(TASK REQUIREMENTS): Below are some records; find each line that carries the word "height" and copy it.

(AVAILABLE DATA):
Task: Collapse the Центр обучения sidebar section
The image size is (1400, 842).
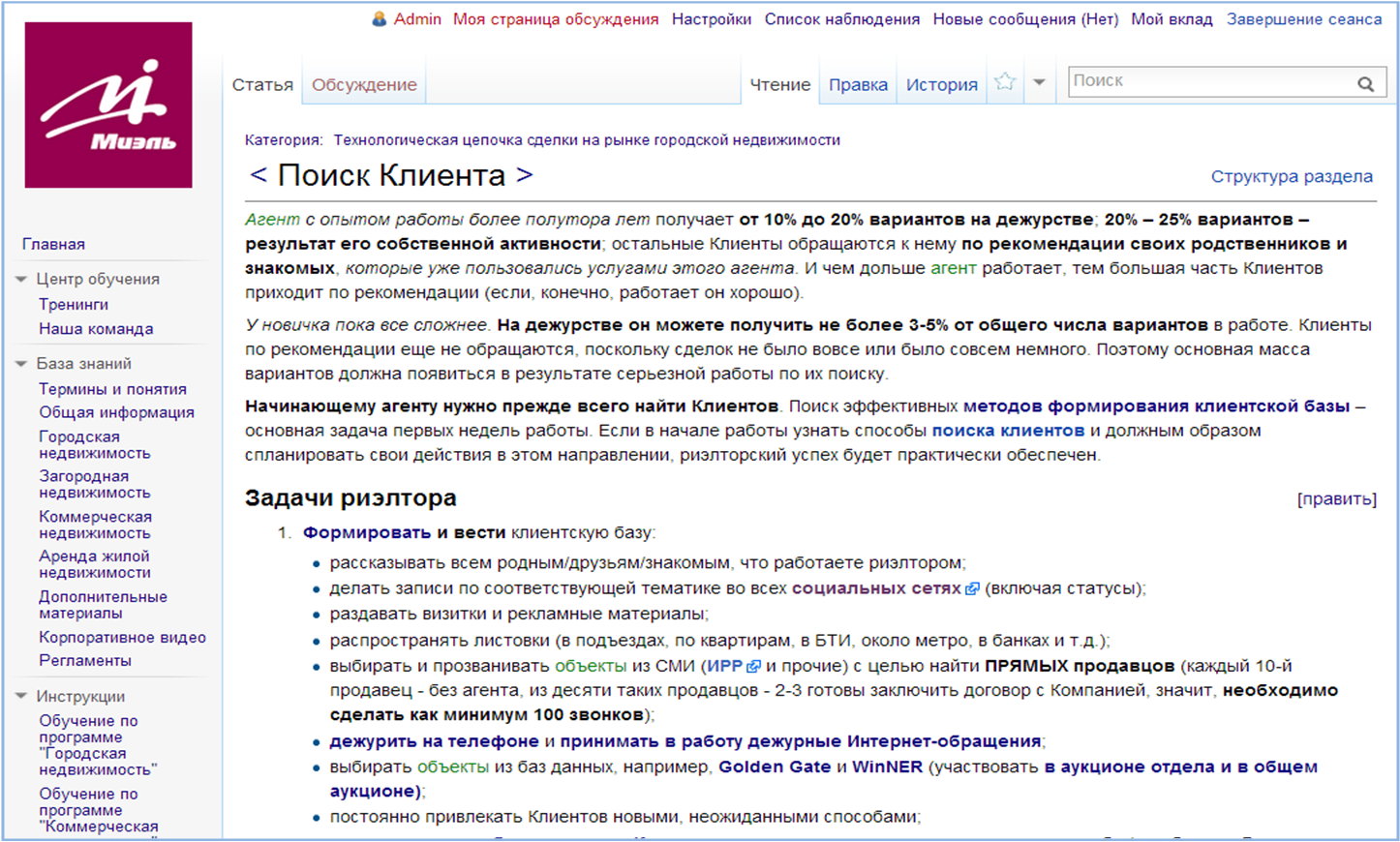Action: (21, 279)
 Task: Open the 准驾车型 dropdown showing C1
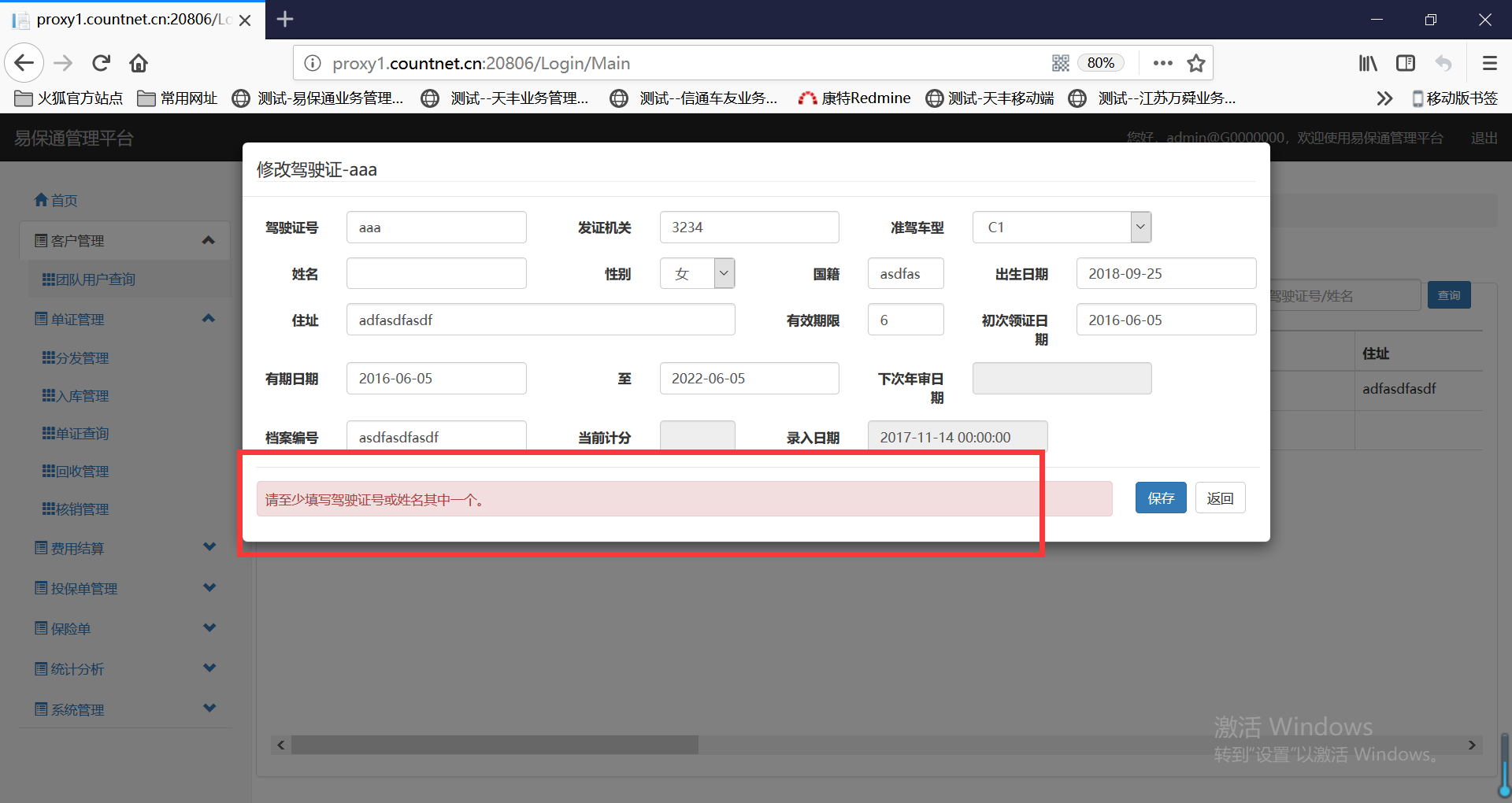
==
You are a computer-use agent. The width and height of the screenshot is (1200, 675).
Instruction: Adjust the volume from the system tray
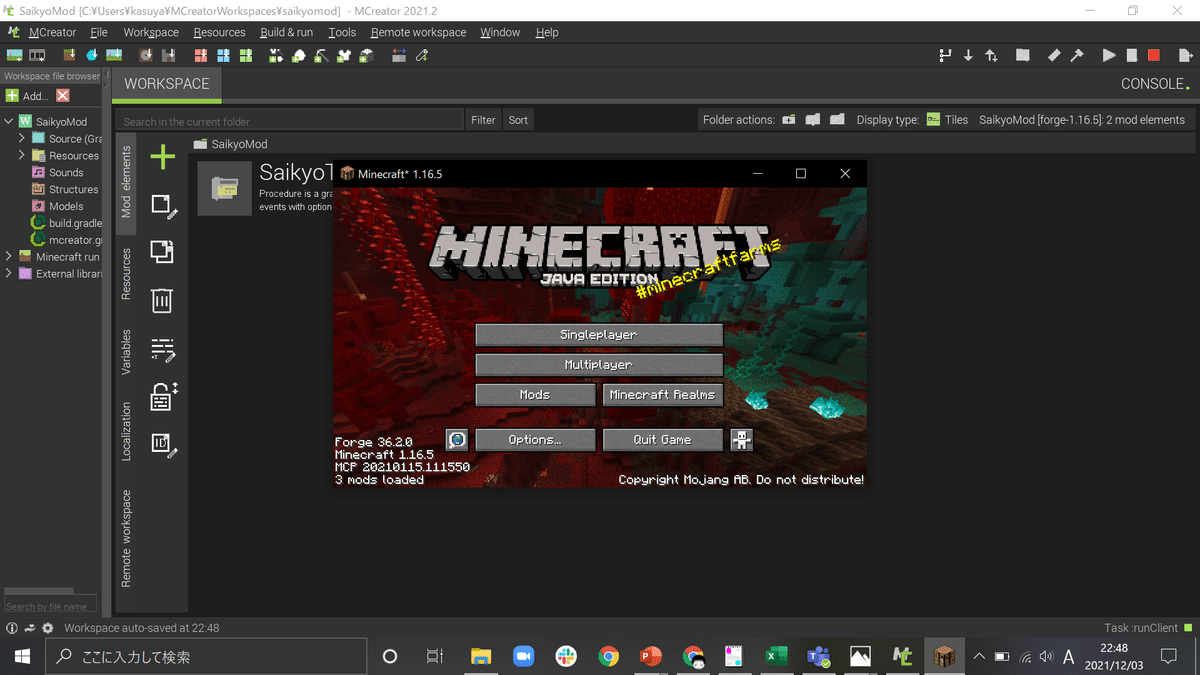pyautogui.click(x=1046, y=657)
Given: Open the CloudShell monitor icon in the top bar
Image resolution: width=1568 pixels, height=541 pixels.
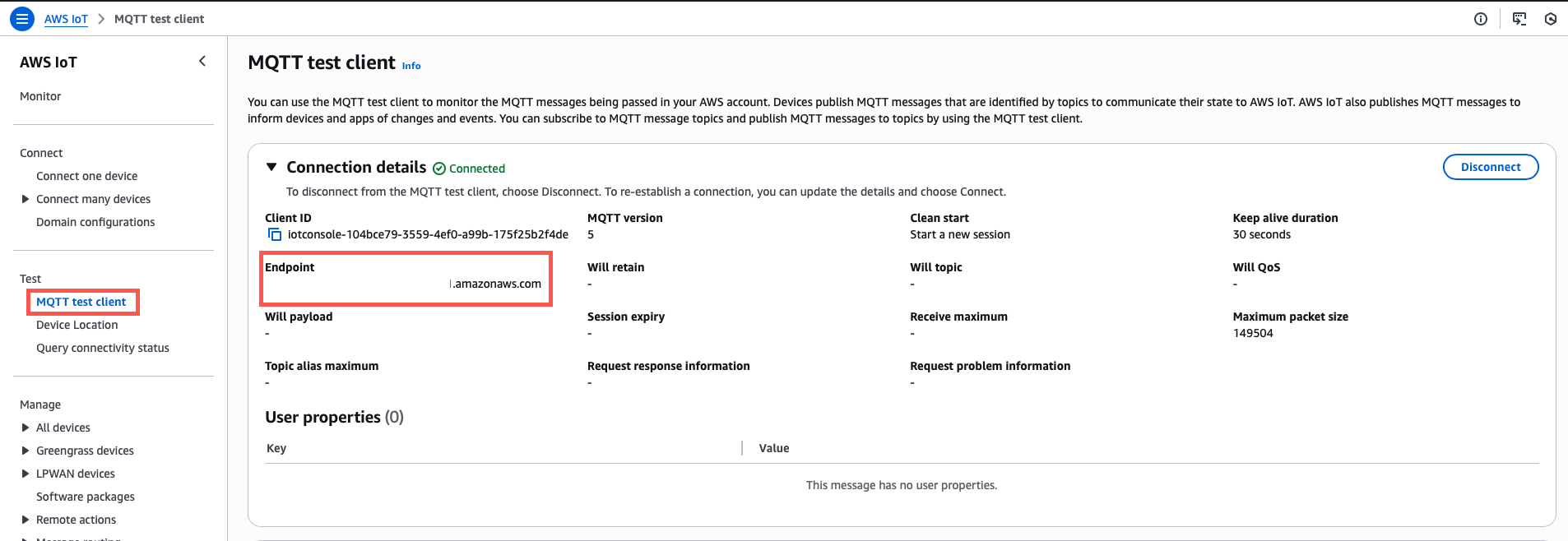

(EXERCISE RESULT):
You are a computer-use agent. The width and height of the screenshot is (1200, 675).
Image resolution: width=1568 pixels, height=541 pixels.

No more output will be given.